Il leader leghista non affonda così il colpo dando lettura del comunicato congiunto, ma dice «no ai veti» pentastellati: «Se continuasse il gioco delle tattiche politiche e dei veti mentre gli italiani soffronto vuol dire che la richiesta di cambiamento sarà disattesa. Ci aspettiamo dal movimento Cinque Stelle altrettanta responsabilità». Insomma, basta veti su Silvio. Annuncia Salvini: «È necessario formare un governo che possa creare una maggioranza stabile. Il centrodestra è pronto a farsi carico della responsabilità unitariamente promuovendo un governo di alto profilo e lunga durata, guidato una personalità della Lega».

E qui si staglia dietro il discorso al Colle l’identikit del vicesegretario e capogruppo leghista Giancarlo Giorgetti, l’uomo sopravvissuto a tutte le Leghe da Bossi a Maroni a Salvini, l’economista bocconiano, mente fine, apprezzato anche dal Pd. Uscendo dal Colle il Cav lo chiama a sé e scherza: «Giancarlo però mi raccomando i voti dei comunisti no».

Ma questo si vedrà perché se Salvini anche lui all’uscita continua a dire no al Pd e che non si vanno a cercare i voti in parlamento, facendo capire che la sua personale idea è quella di governo di tutto il centrodetra con i Cinque Stelle, Berlusconi alla domanda se accetterà i voti del Pd non risponde no. dice: «L’Italia ha bisogno subito di un governo. Bisogna fare presto». Ma intanto è riuscito il Cav in quello che è stato definito un suo vero capolavoro a far pronunciare a Salvini parole azzurre. Il leader leghista sul Colle non parla di abolizione della legge Fornero, ma di «riforma delle pensioni», non fa il filorusso a oltranza e sulla Siria dice: «No a interventi unilaterali» ma ribadisce «il rispetto dell’alleanza atlantica». E soprattutto richiama allo «spirito di Pratica di mare» e cioè quell’accordo tra Russia e Nato, finora ritenuto il vero capolavoro di politica estera del Cav.

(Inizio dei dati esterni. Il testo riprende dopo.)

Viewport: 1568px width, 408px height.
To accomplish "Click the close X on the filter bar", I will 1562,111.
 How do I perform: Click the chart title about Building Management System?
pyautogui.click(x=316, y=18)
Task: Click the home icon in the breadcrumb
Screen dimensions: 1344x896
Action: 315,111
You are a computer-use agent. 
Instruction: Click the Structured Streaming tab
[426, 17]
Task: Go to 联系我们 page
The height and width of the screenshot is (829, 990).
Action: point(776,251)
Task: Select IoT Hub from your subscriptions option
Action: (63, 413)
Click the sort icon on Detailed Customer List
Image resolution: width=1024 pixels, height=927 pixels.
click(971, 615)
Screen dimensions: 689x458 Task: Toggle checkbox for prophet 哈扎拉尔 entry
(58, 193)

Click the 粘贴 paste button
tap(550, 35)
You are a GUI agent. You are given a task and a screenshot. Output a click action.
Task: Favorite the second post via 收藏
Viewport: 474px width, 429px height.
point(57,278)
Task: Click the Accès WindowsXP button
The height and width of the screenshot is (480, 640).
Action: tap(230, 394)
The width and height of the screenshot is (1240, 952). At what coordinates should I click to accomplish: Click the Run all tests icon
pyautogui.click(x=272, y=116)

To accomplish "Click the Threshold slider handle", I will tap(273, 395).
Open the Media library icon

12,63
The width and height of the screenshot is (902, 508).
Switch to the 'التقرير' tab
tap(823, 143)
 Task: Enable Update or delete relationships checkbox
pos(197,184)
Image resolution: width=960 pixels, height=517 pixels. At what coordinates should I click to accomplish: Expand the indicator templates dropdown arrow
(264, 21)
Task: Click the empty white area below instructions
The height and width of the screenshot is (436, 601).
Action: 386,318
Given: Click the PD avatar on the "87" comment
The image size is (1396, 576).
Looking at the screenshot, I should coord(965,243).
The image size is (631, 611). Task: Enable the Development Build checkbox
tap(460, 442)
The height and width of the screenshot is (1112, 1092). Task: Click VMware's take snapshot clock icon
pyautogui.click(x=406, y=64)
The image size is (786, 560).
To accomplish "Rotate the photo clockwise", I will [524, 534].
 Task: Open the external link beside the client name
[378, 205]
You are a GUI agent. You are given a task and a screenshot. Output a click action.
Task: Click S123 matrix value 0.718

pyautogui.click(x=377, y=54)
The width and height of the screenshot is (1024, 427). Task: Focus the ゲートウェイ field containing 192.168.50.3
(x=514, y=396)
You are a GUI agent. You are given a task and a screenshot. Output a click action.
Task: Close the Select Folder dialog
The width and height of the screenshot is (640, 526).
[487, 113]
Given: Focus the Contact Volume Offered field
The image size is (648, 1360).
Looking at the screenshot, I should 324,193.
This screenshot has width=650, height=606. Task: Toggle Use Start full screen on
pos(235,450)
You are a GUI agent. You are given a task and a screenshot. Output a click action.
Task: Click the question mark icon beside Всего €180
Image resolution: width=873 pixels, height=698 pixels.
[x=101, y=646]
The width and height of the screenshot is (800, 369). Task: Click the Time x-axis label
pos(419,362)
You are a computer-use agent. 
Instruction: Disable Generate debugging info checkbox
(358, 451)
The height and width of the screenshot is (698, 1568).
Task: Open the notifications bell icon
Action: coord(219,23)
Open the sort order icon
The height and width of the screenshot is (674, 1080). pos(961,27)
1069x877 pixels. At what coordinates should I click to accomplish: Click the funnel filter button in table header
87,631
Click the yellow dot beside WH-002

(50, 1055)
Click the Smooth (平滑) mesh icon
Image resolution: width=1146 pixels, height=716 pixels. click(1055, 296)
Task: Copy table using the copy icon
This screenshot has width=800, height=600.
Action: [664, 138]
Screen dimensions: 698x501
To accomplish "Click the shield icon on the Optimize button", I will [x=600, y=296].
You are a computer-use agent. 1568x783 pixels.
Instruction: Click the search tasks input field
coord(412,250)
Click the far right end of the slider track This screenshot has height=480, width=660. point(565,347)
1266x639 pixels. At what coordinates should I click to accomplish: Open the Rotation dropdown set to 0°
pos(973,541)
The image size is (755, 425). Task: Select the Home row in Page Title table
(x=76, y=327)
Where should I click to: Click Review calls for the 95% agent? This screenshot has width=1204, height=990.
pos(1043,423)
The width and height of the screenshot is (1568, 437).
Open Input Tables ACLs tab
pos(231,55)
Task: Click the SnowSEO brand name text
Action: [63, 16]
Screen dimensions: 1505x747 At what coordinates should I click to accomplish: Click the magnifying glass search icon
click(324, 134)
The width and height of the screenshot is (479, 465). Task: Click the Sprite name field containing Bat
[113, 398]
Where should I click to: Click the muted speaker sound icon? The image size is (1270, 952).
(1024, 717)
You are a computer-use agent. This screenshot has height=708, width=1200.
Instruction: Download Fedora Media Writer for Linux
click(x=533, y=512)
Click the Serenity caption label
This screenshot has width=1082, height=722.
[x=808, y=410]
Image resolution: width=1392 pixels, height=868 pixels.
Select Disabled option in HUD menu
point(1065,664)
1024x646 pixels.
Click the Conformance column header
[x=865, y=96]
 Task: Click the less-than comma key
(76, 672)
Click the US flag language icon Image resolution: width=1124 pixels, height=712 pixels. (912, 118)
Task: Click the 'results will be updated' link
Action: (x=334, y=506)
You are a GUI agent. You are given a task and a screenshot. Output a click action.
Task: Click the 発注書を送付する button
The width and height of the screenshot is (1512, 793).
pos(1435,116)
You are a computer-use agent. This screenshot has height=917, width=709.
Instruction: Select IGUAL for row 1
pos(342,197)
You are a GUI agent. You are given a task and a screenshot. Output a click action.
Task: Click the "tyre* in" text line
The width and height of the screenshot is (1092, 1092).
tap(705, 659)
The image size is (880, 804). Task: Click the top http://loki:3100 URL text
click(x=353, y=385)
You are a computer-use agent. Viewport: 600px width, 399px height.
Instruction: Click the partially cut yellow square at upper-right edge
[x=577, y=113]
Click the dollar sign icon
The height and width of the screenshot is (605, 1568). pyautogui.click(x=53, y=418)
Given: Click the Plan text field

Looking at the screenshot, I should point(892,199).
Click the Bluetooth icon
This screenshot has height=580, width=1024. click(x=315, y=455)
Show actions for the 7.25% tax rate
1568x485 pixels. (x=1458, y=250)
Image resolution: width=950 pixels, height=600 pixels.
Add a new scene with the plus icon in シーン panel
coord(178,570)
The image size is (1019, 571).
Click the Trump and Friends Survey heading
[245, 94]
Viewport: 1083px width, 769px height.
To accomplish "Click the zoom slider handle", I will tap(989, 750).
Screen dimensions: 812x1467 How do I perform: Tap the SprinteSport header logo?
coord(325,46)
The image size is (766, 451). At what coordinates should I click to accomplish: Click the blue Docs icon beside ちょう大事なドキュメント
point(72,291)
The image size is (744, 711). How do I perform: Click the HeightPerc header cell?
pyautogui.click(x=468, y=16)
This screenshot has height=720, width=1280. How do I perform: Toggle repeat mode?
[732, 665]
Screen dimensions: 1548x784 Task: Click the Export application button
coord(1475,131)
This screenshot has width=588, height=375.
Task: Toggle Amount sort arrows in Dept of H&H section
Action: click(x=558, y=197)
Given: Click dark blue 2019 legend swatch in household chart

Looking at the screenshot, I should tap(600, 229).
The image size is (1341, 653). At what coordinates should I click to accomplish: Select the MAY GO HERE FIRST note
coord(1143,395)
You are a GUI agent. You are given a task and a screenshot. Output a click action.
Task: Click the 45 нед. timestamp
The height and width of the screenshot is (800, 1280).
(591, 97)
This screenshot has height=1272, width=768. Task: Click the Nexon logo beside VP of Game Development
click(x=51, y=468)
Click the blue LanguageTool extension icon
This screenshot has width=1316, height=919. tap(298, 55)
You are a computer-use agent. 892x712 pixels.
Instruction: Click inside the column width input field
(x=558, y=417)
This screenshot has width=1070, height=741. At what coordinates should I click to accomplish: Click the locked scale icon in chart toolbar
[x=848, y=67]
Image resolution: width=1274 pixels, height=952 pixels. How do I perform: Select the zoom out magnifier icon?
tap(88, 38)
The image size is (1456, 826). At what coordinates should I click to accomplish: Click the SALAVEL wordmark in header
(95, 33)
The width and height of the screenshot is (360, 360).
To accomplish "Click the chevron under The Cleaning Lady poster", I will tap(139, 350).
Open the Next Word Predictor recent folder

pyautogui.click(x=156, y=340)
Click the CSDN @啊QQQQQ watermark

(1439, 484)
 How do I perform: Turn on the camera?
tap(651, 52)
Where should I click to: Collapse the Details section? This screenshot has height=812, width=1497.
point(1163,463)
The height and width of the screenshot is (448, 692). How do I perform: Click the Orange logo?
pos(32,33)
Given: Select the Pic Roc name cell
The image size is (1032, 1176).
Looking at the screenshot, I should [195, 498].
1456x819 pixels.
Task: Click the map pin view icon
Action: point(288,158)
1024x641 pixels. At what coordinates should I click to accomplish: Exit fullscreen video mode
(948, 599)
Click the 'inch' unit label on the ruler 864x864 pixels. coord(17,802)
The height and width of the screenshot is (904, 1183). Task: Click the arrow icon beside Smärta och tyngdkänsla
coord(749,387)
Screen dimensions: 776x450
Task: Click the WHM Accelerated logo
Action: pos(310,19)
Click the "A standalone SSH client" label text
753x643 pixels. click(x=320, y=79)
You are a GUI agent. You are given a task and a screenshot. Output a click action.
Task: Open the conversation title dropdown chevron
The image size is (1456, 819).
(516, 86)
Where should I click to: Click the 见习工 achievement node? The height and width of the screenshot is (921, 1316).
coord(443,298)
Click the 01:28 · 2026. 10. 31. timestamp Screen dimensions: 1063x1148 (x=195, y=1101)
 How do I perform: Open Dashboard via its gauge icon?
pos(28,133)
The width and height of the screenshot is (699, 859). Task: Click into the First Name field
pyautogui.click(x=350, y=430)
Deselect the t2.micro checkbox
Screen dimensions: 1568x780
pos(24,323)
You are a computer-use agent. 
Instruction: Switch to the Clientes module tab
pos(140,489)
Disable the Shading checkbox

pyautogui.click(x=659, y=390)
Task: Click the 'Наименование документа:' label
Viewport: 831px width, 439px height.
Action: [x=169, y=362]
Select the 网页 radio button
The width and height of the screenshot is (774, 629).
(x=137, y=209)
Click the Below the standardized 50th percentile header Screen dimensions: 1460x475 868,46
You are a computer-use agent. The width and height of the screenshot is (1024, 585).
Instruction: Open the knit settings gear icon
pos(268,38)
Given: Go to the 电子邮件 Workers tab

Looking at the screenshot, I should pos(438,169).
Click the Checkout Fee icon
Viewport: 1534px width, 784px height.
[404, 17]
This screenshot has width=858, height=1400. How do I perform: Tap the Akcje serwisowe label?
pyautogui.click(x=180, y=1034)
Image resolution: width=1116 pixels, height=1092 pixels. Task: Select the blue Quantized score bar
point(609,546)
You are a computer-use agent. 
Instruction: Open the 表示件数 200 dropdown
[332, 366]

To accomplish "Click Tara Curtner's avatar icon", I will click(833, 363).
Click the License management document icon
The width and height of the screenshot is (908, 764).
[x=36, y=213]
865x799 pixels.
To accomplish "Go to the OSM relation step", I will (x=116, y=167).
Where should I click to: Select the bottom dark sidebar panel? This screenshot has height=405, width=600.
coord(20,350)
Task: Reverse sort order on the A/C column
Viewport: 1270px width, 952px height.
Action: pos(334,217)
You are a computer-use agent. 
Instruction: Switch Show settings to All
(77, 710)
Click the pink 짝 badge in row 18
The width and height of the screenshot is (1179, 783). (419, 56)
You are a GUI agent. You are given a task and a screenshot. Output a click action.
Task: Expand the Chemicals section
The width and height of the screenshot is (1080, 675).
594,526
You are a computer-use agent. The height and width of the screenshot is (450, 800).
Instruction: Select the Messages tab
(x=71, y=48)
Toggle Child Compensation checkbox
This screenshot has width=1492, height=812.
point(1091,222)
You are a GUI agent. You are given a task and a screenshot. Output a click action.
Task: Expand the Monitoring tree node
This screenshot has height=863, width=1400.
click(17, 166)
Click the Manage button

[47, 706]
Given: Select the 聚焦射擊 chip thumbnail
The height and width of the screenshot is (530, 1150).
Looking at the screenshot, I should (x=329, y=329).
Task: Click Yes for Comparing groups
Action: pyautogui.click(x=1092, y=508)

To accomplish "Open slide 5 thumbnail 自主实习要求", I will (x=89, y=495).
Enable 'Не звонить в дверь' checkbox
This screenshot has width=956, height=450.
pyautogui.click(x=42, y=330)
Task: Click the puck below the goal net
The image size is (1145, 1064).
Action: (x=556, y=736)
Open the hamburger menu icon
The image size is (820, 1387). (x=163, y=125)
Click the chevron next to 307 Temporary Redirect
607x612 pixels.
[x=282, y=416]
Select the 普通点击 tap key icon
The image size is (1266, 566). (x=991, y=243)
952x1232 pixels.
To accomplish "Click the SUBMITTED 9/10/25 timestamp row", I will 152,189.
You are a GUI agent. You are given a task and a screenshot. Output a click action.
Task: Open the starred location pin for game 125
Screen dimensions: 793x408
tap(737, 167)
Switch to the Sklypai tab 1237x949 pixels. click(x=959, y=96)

Mentre Salvini lo ricorda Berlusconi annuisce vistosamente e ripete con il labiale. Per tutto il tempo il Cav gli sta a fianco mimando con il segno della mano tutti i punti del programma a cominciare da quella riduzione delle tasse, cavallo di battaglia azzurro, così come «la riforma della giustizia». “Matteo” mette tra i primi punti «il blocco dell’immigrazione clandestina», al primo punto del decalogo leghista. E che la leader di Fratelli d’Italia Meloni mette tra quei «paletti irrrinunciabili che abbiamo indicato al capo dello Stato». Di cui Salvini elogia «saggezza e senso di responsabilità», elogiando al contempo «l’unità invidiata e invidiabile» del centrodestra. «Unità consistente», chiosa Berlusconi. «E’ stata ribadita pari dignità tra Forza Italia, Lega e Fratelli d’Italia», commenta Mariastella Gelmini, capogruppo alla Camera. La quadra istrionica del Cav è stata il “Matteo- Silvio”.